Af Örgütü: İran cezaevleri hasta tutuklular için ölüm koridorlarına dönüştü

Uluslararası Af Örgütü, İran’ın tutukluların tedaviye erişimini kasıtlı bir şekilde engellediğini belirterek, “insan hayatının ürkütücü bir şekilde gözardı edilmesine” tepki gösterdi.

Uluslararası Af Örgütü Ortadoğu ve Kuzey Afrika Bölgesel Müdür Yardımcısı Diana Eltahawy, “İranlı yetkililerin insan hayatını ürkütücü bir şekilde göz ardı etmesi, İran hapishanelerini, tedavi edilebilir patolojilerin trajik bir şekilde ölümcül hale geldiği hasta mahkumlar için ölüm odalarına dönüştürdü” dedi.

Eltahawy, “Sağlık hizmetinin kasıtlı olarak reddedilmesinden kaynaklanan tutuklu ölümleri, uluslararası hukuka göre ciddi bir insan hakları ihlali olan, keyfi bir şekilde yaşamdan mahrum bırakmayı teşkil ediyor” diye ekledi.

Af Örgütü, bu yönlü uygulamalardaki ısrarın “uluslararası hukuka göre bir suç olan yargısız infaz” olduğu tepkisinde bulundu.

Örgütün hazırladığı raporda Ocak 2020'den bu yana ülkenin 18 ilindeki 30 cezaevinde 92 erkek ve 4 kadının tutukluluk sırasında ölümlerinin gerçekleştiği koşullar irdeleniyor.

Uluslararası Af Örgütü, İran cezaevlerinde yeterli sağlık hizmetinin uzun süreli kasıtlı olarak reddedildiğine dair sabit bulgular ile bağımsız insan hakları grupları tarafından bildirilen raporlara dayanıyor.

İncelenen 96 vakanın cezaevlerindeki ölüm sayısının çok daha yüksek olduğuna işaret ettiğini kaydeden Af Örgütü, “İran’daki insan hakları ihlallerinin genellikle misilleme korkusuyla” bildirilmediğini ve bunun da “haklı bir korku” olduğunu ifade etti.

Örgüt ayrıca, cezaevi yetkililerinin tutukluluk süreleri boyunca sağlık tarama testleri, düzenli tıbbi muayeneler ve ameliyat sonrası bakım da dahil olmak üzere tutukluların yeterli sağlık hizmetlerine erişimini sık sık engellediğini tespit etti.
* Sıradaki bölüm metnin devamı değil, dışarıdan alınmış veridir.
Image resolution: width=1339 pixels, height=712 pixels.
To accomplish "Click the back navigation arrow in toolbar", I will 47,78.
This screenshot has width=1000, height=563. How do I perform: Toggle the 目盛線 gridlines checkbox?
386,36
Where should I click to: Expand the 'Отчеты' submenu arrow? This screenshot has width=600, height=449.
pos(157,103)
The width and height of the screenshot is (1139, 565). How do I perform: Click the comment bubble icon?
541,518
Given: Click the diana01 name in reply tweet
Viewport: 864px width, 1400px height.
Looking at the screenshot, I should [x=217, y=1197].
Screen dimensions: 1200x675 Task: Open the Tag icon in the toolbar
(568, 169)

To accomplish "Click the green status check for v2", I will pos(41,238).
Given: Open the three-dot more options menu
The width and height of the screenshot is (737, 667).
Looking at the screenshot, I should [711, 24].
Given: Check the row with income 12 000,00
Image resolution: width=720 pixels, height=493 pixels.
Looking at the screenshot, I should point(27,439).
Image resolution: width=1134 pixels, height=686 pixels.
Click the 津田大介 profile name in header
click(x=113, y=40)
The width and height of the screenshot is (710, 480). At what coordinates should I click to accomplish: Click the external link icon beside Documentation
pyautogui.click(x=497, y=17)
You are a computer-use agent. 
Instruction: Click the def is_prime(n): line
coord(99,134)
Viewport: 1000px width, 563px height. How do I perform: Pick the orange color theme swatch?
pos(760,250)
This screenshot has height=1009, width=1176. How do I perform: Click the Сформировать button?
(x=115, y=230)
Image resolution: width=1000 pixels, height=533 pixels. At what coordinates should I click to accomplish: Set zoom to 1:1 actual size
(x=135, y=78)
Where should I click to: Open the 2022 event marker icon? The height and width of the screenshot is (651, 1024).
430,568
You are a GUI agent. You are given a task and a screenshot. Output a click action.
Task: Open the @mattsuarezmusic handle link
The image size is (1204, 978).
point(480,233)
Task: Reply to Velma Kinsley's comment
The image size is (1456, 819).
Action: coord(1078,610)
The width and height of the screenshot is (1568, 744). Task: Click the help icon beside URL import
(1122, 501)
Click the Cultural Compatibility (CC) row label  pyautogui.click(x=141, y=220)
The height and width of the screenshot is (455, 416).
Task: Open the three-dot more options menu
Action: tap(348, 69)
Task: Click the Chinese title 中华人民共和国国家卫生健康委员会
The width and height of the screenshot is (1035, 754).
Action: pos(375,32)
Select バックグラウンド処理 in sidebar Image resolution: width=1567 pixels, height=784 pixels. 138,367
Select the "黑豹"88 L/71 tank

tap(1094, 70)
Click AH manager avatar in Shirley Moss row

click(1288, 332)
Bu uygulamaların erken ölümlere neden olduğu veya katkıda bulunduğu ifade edildi.

Rapora göre Uluslararası Af Örgütü'nün davalarını incelediği 96 tutukludan 64’ü hapishanede öldü. Birçoğu hücrelerinde öldü, bu da son saatlerinde en temel tıbbi müdahaleyi bile almadıkları anlamına geliyor. Bazıları yetersiz donanıma ve personele sahip revirlerdeyken öldü. En az altı vakada, ağır hasta mahpuslar hücre hapsinde, disiplin odalarında veya tecritte tutuldu; bunlardan dördü hapishanede tek başına öldü, diğer ikisinin hastaneye nakledilmesine izin verildi, ancak artık çok geçti.

Raporda, “İran'daki sistematik cezasızlık krizi, tutuklulara tıbbi bakım vermemekte ısrar eden cezaevi yetkililerini cesaretlendirdi” ifadeleri dikkat çekti.

Ölen tutuklulardan 20’sinin siyasi karakterli suçlamalarla tutuklu olduğu belirtildi.

Diana Eltahawy, "Cezaevlerinde yaşanan ölümlerin koşullarını belirlemek ve tutukluların ölümlerine karışanların sorumluluklarını belirlemek için uygun, eksiksiz, şeffaf, tarafsız ve bağımsız soruşturmalar yürütülene kadar İran'daki hasta tutukluların üzerinde ölüm hayaleti dolaşmaya devam edecek" dedi.